## İş talebi
"The height and" ifadesinin geçtiği satırla başlayıp "legend-label: Eolien is" ifadesinin geçtiği satıra kadar uzanan satırları, iki uç da dahil olmak üzere, numaralı bir listeye aktar. Boş satırları listeye alma.

## Kullanılacak kayıtlar
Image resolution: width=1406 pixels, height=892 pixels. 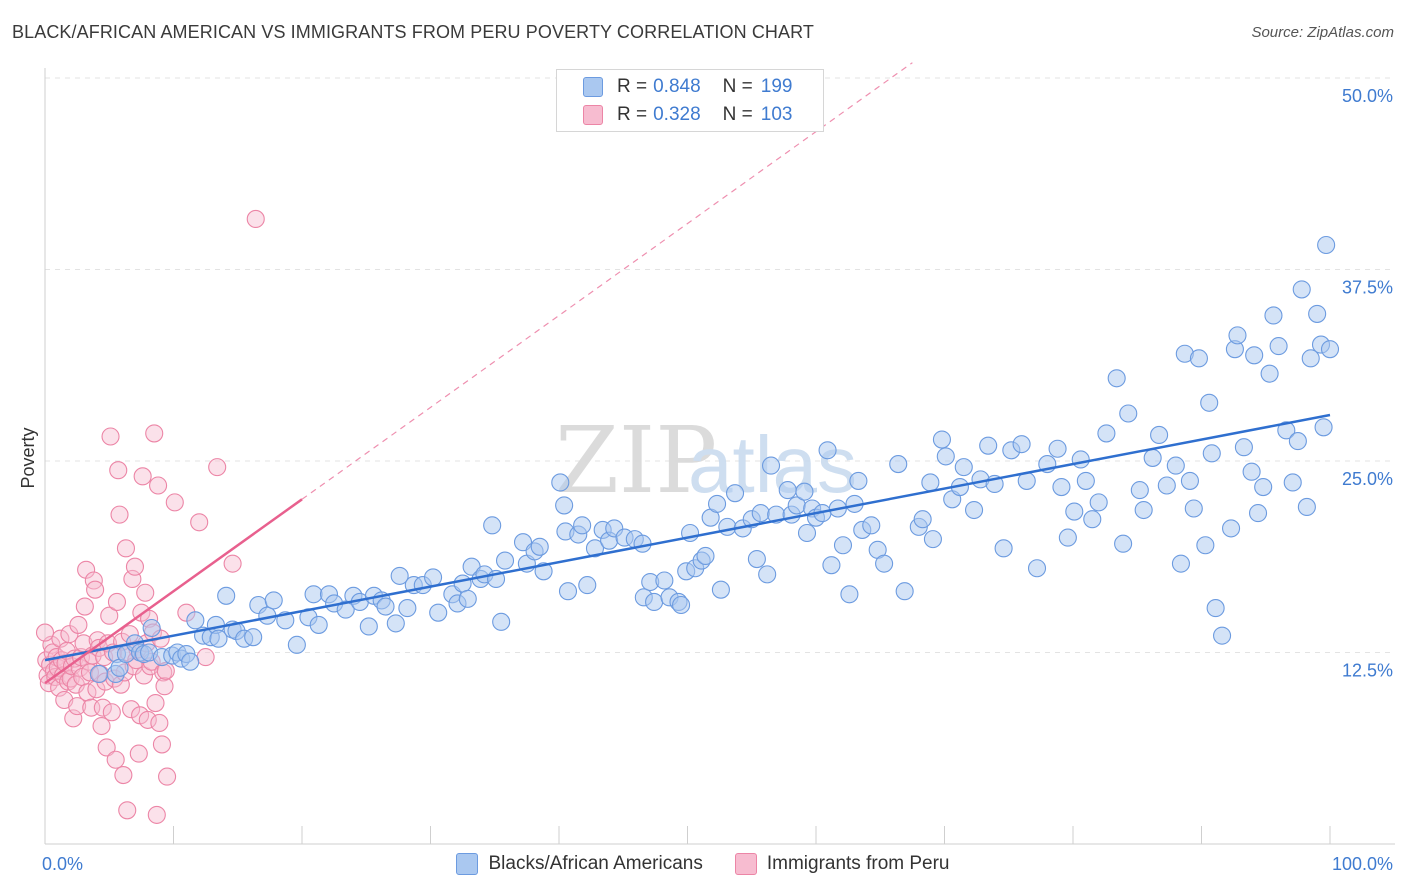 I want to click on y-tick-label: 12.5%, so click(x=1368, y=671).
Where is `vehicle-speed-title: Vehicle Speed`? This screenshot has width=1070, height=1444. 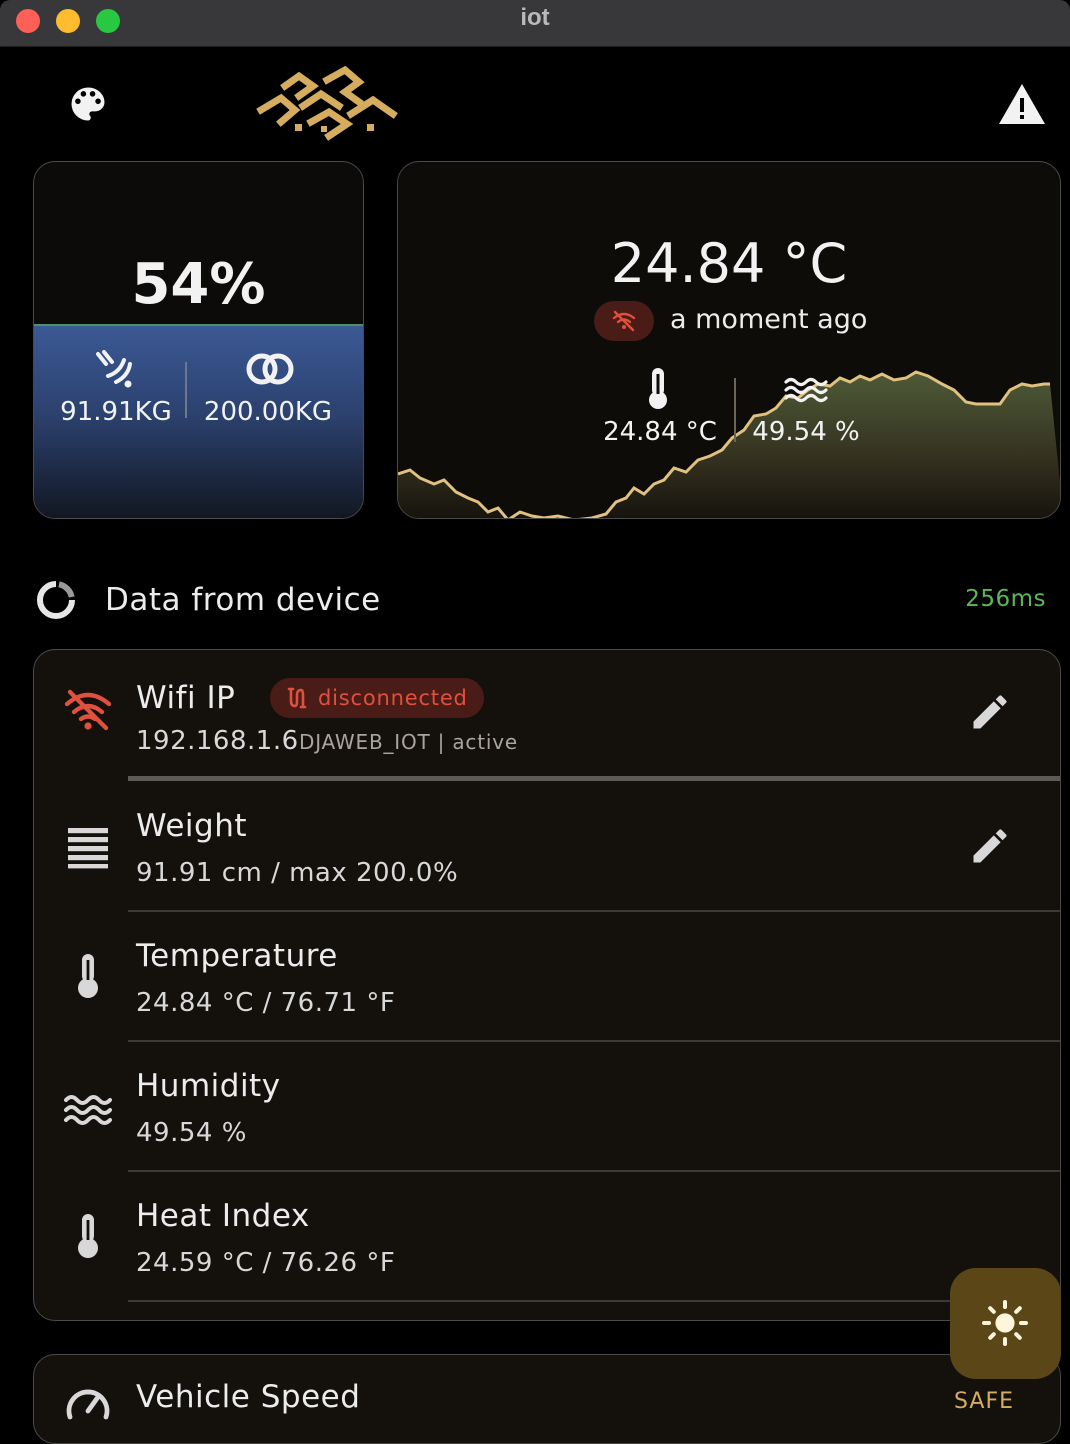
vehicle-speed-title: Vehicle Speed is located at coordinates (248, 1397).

==

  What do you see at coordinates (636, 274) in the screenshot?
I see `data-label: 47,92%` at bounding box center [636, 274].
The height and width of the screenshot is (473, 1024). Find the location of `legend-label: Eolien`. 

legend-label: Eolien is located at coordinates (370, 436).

## Yanıt aşağıda
1. The height and width of the screenshot is (473, 1024). Find the location of `legend-label: Eolien`. 
2. legend-label: Eolien is located at coordinates (370, 436).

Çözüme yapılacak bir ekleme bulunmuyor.